Fethullah Gülen'in şeker hastası olması nedeniyle hareket içinde
eskisi kadar aktif olmadığını, cemaatin çoğu ABD'de yaşayan 12
kişilik bir akil adamlar grubu oluşturduğunu da anlatıyor. Gülen
okullarının veri tabanını hazırlamaya çalıştığını, ancak
çabalarının boşa gittiğini belirtiyor. Cemaat bünyesinde hiyerarşi
çok katı. Hücre örgütlenmesi şeklinde çalışıyorlar. 'Ben beş
kişiden sorumluyum. Bir başkası da, benim seviyemde beş kişiden
sorumlu' diyor Eyüp Can. Üst düzey Gülenciler de hepsinin 'vesayeti
altındakilerin' maddi durumu ve sağlığıyla ilgili bilgi alıyor.

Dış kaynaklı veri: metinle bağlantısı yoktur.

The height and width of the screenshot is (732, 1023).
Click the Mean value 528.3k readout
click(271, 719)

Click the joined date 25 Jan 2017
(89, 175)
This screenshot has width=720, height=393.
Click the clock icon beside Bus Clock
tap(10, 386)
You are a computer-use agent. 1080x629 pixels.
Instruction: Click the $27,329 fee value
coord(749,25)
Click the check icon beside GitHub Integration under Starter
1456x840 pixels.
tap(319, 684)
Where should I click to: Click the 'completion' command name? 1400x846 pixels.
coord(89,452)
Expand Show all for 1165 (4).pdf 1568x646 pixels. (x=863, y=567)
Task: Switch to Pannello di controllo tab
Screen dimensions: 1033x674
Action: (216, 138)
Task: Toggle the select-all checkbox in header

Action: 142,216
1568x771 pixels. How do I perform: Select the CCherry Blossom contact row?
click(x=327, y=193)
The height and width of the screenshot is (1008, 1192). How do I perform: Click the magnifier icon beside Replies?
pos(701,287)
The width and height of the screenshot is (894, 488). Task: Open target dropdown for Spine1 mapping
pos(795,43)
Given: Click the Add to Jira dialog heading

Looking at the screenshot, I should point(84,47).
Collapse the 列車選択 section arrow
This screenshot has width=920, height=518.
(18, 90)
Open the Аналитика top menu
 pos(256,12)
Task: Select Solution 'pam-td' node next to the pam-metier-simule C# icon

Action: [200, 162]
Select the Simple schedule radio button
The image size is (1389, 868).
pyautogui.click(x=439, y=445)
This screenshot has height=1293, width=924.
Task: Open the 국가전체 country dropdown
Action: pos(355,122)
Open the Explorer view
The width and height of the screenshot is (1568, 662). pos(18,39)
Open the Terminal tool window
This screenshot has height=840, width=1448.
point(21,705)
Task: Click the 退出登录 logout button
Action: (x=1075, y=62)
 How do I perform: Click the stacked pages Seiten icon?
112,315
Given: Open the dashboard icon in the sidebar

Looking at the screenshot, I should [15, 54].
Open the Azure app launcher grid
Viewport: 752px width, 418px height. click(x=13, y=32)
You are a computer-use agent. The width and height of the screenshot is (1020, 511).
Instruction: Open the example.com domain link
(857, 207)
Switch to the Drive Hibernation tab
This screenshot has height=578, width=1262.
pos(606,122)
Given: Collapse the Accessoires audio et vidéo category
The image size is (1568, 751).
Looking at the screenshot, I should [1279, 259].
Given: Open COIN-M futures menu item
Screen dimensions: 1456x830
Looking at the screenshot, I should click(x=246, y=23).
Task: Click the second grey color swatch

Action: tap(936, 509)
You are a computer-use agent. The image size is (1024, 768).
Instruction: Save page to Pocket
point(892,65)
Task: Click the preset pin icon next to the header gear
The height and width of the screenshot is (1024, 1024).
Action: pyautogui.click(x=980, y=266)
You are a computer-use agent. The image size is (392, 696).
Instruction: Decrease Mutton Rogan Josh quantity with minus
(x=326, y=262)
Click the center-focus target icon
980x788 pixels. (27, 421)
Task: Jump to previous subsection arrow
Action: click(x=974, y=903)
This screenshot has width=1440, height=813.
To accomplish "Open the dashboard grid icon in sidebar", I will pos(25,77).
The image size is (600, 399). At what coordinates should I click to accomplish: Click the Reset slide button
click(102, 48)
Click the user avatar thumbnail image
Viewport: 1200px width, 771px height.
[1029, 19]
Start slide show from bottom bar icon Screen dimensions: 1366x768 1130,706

Onlara kafa tutabilecek buna benzer bir teşkilat yok. Polisin
içinde çok güçlüler. Yargı sisteminde de daha fazla Gülenci yargıç
olması için çalışıyorlar.'?
Aslında bu belge bile Eyüp Can'ın işlevini kanıtlıyor. Belki
gönüllü değil ama zorunlu bir emir subaylığı Eyüp Can'ınki. Zaten o
yüzden Radikal'in başında. Hiyerarşi çok katı ve ağabeyler isterse
bir günde Can'ı bitirir. Sözde solcu gözüken Radikal öyle kritik
zamanlarda öyle manşetler atıyor ki, cuntadan alkış alıyor Eyüp
Can. Öte yandan Can, Başbakan'a eskiden yakın olmuş birini de
dönüştürmeyi başardı. Bunu artık hangi yöntemlerle yaptı bilmem ama
başardı. Bu zor dönemde hakikatleri yazamayan biri haline getirdi o
kişiyi. Sözde Erdoğan'ı savunan o yazar epey iyi bilir bu cunta
gerçeğini ama herhalde korkudan susuyor."